Aida melanjutkan ceritanya dengan cukup panjang lebar.
"mbak Aida yang sabar, ya... Pasti ada alasan di balik perubahan suami mbak Aida.." hanya kalimat tersebut, yang dapat aku ucapkan, sabagai tanggapan atas cerita Aida barusan.
"iya, Do.. Terima kasih ya, udah mau mendengarkan aku bercerita.."
"santai aja, mbak. Kita kan teman. Jadi sudah sewajarnya, kalau saya bisa menjadi tempat curhat buat mbak Aida."
Kali ini Aida hanya membalas dengan senyum manisnya.
****
Setelah hari itu, tiba-tiba Aida menghilang. Pesan ku tak pernah lagi ia balas. Setiap kali aku telpon, selalu ditolaknya. Ia juga tidak pernah lagi datang ke mini market untuk berbelanja seperti biasanya.
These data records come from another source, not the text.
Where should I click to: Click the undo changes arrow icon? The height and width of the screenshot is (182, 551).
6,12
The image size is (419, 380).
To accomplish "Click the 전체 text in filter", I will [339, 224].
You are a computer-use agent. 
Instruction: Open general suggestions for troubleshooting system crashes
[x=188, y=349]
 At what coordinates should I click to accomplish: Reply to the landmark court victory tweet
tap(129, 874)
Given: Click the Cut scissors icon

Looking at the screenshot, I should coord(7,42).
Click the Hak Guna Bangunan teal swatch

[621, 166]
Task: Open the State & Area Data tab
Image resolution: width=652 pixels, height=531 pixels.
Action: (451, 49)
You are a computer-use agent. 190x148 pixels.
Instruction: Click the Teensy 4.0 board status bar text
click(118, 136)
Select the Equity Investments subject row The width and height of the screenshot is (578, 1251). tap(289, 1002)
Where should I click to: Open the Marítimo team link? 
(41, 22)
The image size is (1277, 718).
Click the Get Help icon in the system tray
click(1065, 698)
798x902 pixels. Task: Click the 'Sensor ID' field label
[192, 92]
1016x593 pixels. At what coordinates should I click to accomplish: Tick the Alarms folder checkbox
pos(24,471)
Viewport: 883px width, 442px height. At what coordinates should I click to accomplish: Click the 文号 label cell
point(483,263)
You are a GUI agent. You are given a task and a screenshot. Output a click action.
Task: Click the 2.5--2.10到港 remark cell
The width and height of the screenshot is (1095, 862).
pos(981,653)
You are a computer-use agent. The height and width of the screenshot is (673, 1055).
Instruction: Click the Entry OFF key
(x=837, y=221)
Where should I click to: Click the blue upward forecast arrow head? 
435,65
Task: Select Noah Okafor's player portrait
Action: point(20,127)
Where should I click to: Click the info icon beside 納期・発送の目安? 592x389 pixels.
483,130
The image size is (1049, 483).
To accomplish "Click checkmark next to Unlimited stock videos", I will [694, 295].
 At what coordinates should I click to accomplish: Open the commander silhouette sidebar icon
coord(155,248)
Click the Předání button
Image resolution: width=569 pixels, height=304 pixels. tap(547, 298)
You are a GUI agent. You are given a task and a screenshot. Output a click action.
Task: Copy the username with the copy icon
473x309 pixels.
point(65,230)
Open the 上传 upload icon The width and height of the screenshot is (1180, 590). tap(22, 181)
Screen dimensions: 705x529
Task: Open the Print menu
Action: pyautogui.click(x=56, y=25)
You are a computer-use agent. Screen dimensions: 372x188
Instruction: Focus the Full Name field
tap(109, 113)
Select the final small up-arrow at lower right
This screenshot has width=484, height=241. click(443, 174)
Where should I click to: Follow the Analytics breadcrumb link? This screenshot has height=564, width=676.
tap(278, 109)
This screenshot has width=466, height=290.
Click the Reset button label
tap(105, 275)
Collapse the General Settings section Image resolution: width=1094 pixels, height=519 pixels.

Aku jadi bingung, kenapa Aida tiba-tiba berubah dan menghilang? Ia seakan sengaja untuk menghindari ku. Entah kenapa dan entah apa salah ku?
Dalam kebingungan ku, aku mencoba untuk bersabar dan berusaha untuk mengerti. Mungkin Aida sudah tidak ingin berteman lagi dengan ku. Mungkin ia dapat merasakan kalau aku sudah jatuh cinta padanya.
Aku merasa kecewa. Hari-hari ku jadi muram tanpa warna. Tak lagi ku baca pesan-pesan singkat darinya. Tak lagi ku dengar tawa renyahnya yang menghibur hati. Tak lagi bisa kulihat senyumnya yang manis dan menawan. Aku kehilangan semua itu, hanya dalam waktu yang sangat singkat.
Aku benar-benar tidak tahu apa maksud Aida dengan semua ini. Kenapa ia datang dalam kehidupan ku, dan membuat aku jatuh cinta padanya. Namun kemudian ia pun menghilang tanpa kabar, di saat aku benar-benar telah jatuh hati padanya. Di saat aku mulai menyayangi dan membutuhkannya.
Mimpi yang mulai aku bangun secara pelan-pelan tersebut, kini hancur berantakan. Khayalan ku tentang Aida, tidak lagi seindah dulu. Aku di himpit perasaan ku sendiri. Aku dipaksa untuk menelan kekecewaan. Aku di paksa untuk berhenti, bahkan ketika semuanya belum di mulai. Kisahku dan Aida seakan usai tanpa ada permulaan.
Kini, aku hanya bisa merajut hati ku kembali, yang menyadarkan ku, bahwa cinta ku pada Aida memang adalah sebuah kesalahan. Cinta ku pada Aida adalah mimpi yang tidak mungkin terwujud.
****
Berbulan-bulan berlalu, semenjak aku tidak lagi mendapat kabar apa pun dari Aida. Aku mencoba menjalani hari-hari ku, meski kadang itu terasa sangat berat. Aku belajar untuk melupakan Aida, meski selalu saja senyum manisnya melintas di pikiran ku.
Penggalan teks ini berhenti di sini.